[SOURCE PASSAGE]

# torshalla sv150



## Belgium (Apr 4, 2019)

3 months ago i purschased this erik erikson junior sv 150 lathe,are there others on this forum witch have the same


----------



## Belgium (Apr 4, 2019)

i am repainting it in the Original gray color


----------



## Belgium (Apr 4, 2019)

i will post more fotos when it is finished


----------



## Nogoingback (Apr 4, 2019)

Looks like you're doing a nice job on the painting.  CAn you tell us more about the lathe?


----------



## wa5cab (Apr 5, 2019)

Belgium,

I did searches in both the message fora and in Downloads for the name Erikson.  I got no hits in Downloads.  And the only hits that I got in any message forum were your four threads.  When I changed the search string to torshalla, I still got nothing in Downloads but got a few more hits in the message fora.  However, they seem to date from 2012, 2014 and 2016.  

You are certainly welcome to remain a member here.  But you may have better luck at finding other owners if you find and join a European or even Swedish message board.  From the information on the machine and the company available on the site Lathes.UK, it certainly seems a quite capable machine.  But unfortunately we do not seem to have anyone else on this board who has one.

[/SOURCE PASSAGE]
[PROVIDED MATERIAL]

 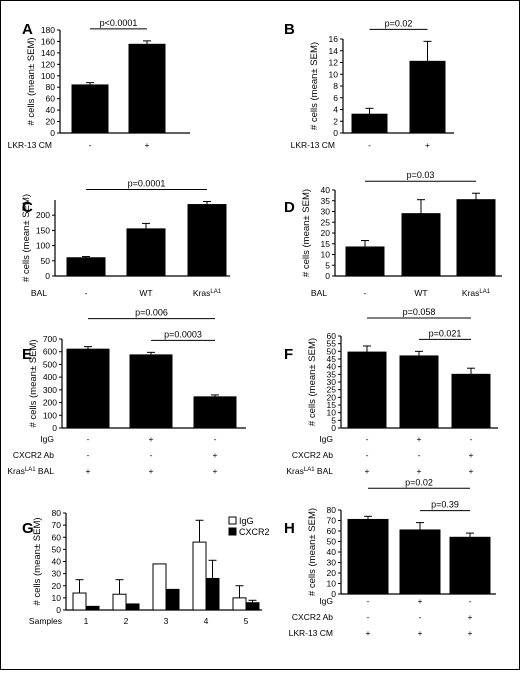 I want to click on panel-e-p-value-0: p=0.006, so click(x=152, y=313). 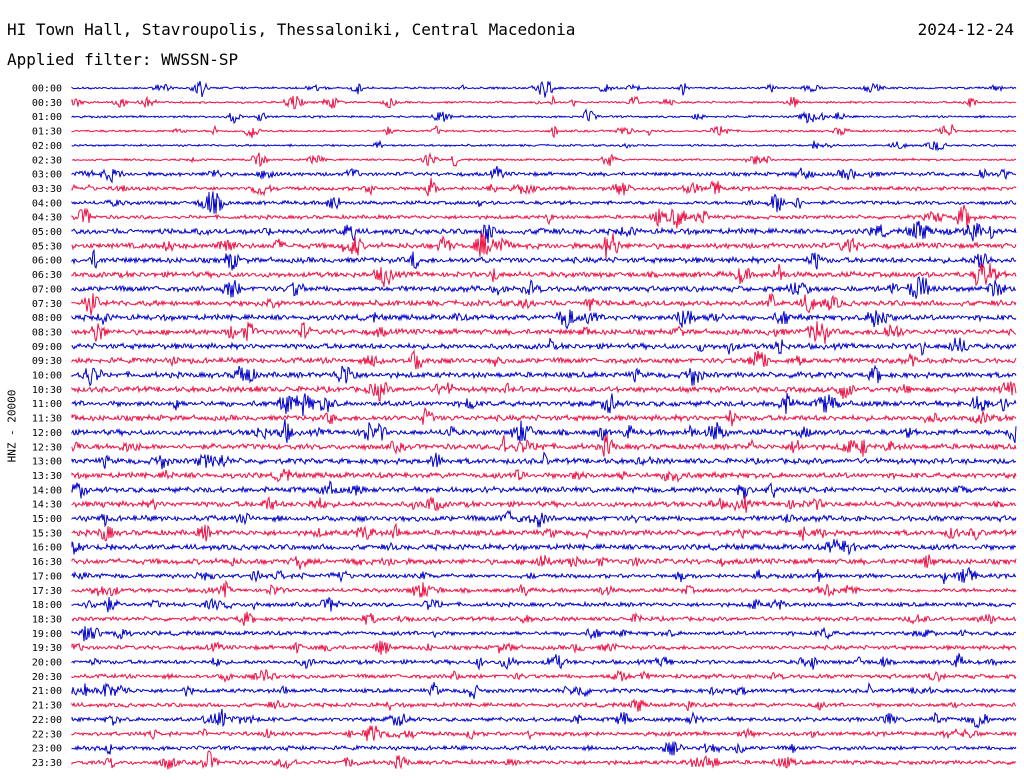 What do you see at coordinates (47, 118) in the screenshot?
I see `row-time-label: 01:00` at bounding box center [47, 118].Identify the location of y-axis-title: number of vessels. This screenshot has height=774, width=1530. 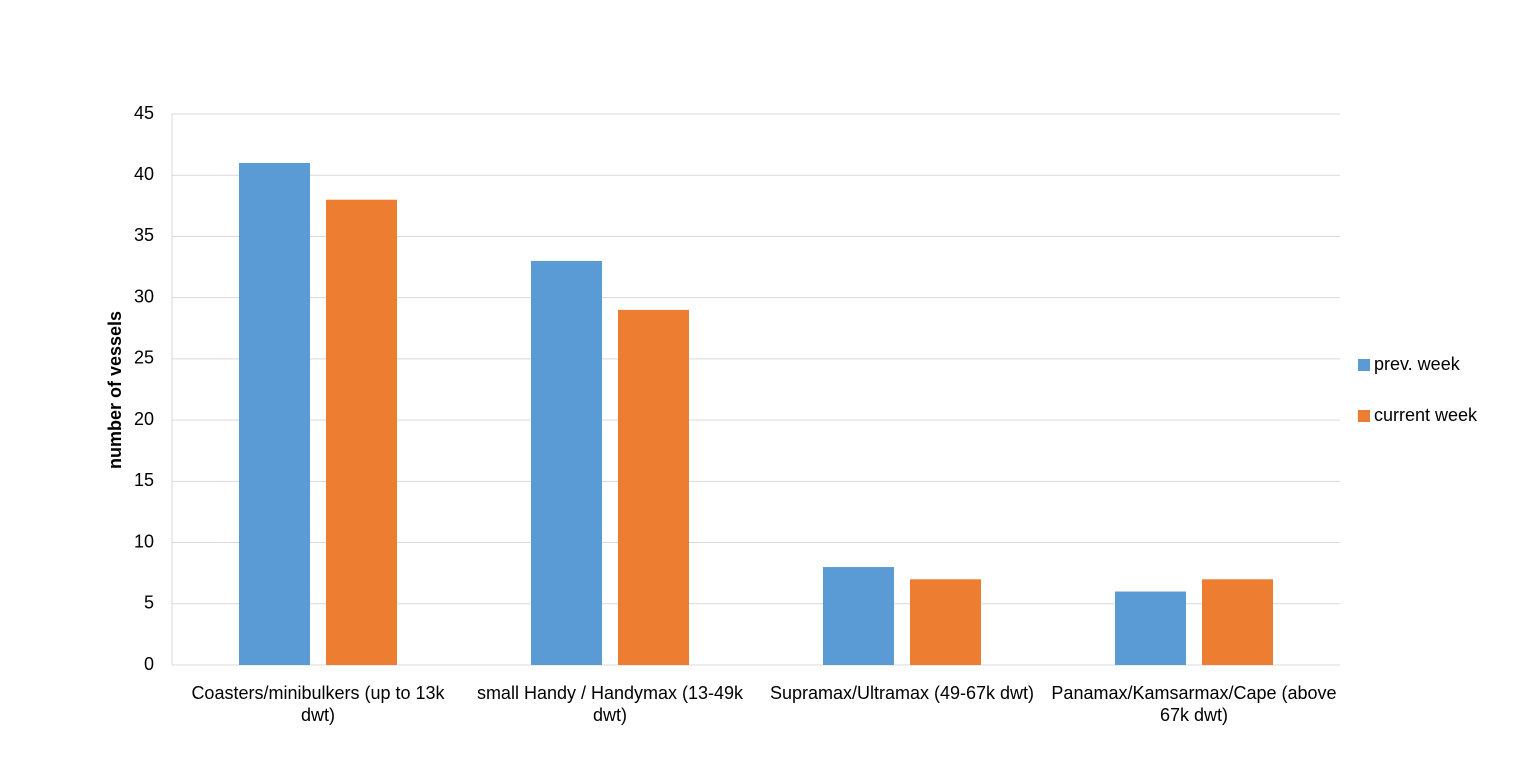
(115, 390).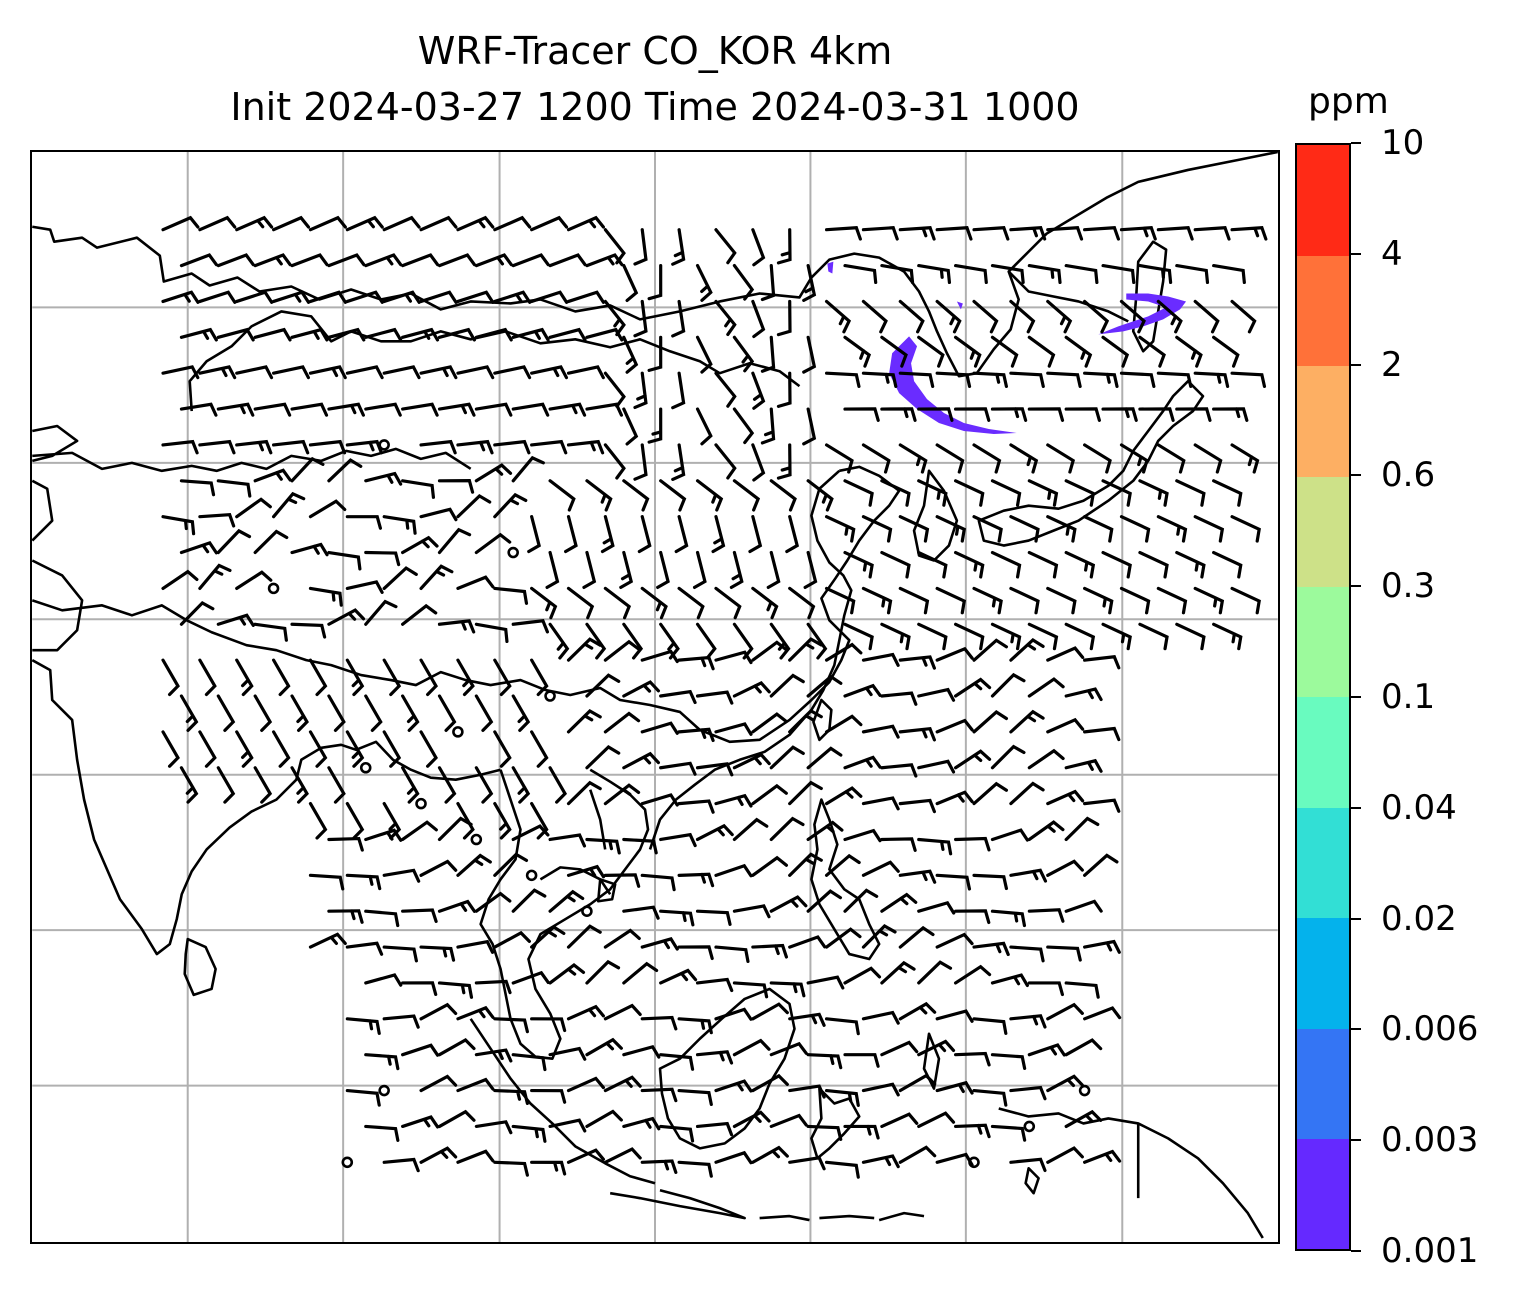 Image resolution: width=1528 pixels, height=1306 pixels. What do you see at coordinates (1131, 1173) in the screenshot?
I see `coast-new-guinea` at bounding box center [1131, 1173].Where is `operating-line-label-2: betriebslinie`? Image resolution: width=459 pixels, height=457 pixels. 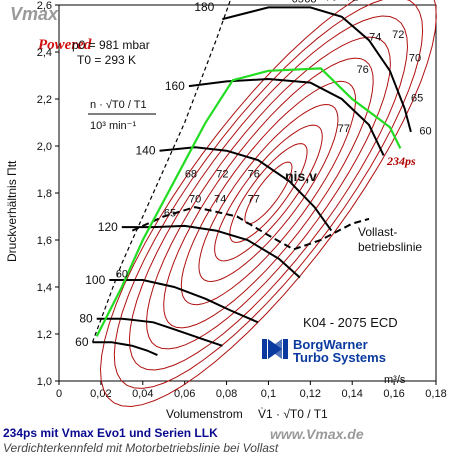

[/PROVIDED MATERIAL]

**WHAT THE EXERCISE ASKS:**
In the lathe forum thread above, what years do the older message-forum hits for "torshalla" date from?

**OUTPUT OF THE EXERCISE:**
2012, 2014, and 2016